Mientras, David se estaría enterando que no llegaba agua al bidet. Y si intentaba darse una ducha, pronto quedaría sumergido en una sopa de verdura y mierda. Su permanencia en el baño estaba asegurada.

—Mi colectivo sale a las 7:10— mentí.
—Te puedo llevar si querés. Ya son 6:45. Lo vas a perder.
—Nah, cómo te voy a pedir eso.
—No es problema, en serio. Además tengo sueño, y medio que tu amigo no vuelve— sonrió.
—Bueno, dale.

Llegamos a la terminal y me pasó su MSN. La despedí con la mano y me encaminé a la boletería para comprar un pasaje en el primer colectivo que saliera con destino a la ciudad de La Plata.

Muchas veces me pregunté si había valido la pena. No lo sé. Supongo que la gran mayoría de los actos estúpidos de amor no lo valen, hasta que hay alguno que sí.

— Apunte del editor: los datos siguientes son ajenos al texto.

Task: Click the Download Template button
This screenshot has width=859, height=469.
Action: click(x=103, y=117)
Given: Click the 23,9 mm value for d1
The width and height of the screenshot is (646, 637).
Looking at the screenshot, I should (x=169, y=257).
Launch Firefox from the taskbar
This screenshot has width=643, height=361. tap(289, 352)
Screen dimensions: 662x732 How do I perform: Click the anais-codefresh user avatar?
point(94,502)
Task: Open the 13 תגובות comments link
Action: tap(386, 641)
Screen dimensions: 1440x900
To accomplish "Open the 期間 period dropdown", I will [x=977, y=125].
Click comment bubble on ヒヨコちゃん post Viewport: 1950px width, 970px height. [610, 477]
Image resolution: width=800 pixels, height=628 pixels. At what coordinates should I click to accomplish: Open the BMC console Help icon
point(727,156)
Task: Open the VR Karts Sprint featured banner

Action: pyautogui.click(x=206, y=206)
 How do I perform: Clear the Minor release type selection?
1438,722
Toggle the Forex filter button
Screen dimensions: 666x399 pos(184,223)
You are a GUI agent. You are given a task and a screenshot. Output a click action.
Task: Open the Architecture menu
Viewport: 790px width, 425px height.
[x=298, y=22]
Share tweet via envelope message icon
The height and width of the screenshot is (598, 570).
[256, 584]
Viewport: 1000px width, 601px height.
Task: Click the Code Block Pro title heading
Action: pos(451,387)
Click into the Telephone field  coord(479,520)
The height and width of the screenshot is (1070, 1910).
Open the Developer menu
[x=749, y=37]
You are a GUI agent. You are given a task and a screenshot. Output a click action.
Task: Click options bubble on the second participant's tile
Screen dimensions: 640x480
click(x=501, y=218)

Y ahora, frente a la casa de David, que en un mensaje me había puesto que si no iba yo a pagarle su deuda, él iría a mi casa a cobrársela, me vuelvo a preguntar si valió la pena, mientras tiemblo como una hoja.

Siempre llevé todo hasta las últimas consecuencias. Más por temor a volver atrás que por valiente. Y aún con miedo mantendré la coherencia.

Van a ser mis últimos tuits, porque estoy abriendo la guantera. No podía afrontar esto sin ayuda. Si hay alguna deuda, si de verdad hay algo que yo le deba a David, lo voy a zanjar así. Bancaré las consecuencias.

Estoy frente al portero eléctrico. Escondo “el paquete” bajo el brazo. Presiono el timbre. La voz de David, distorsionada y eléctrica, pregunta quién es. Trago saliva y digo mi nombre.
Hay un instante de silencio. Parece durar horas.
—Bajo—, dice por fin.

Dejé el papel higiénico en la puerta del edificio y corrí hasta el auto. Todavía me late el corazón pero ya estoy como a quince cuadras. «La deuda está saldada», le escribí en el Whatsapp, y lo bloqueé. Pero creo que seguiré nervioso un rato más.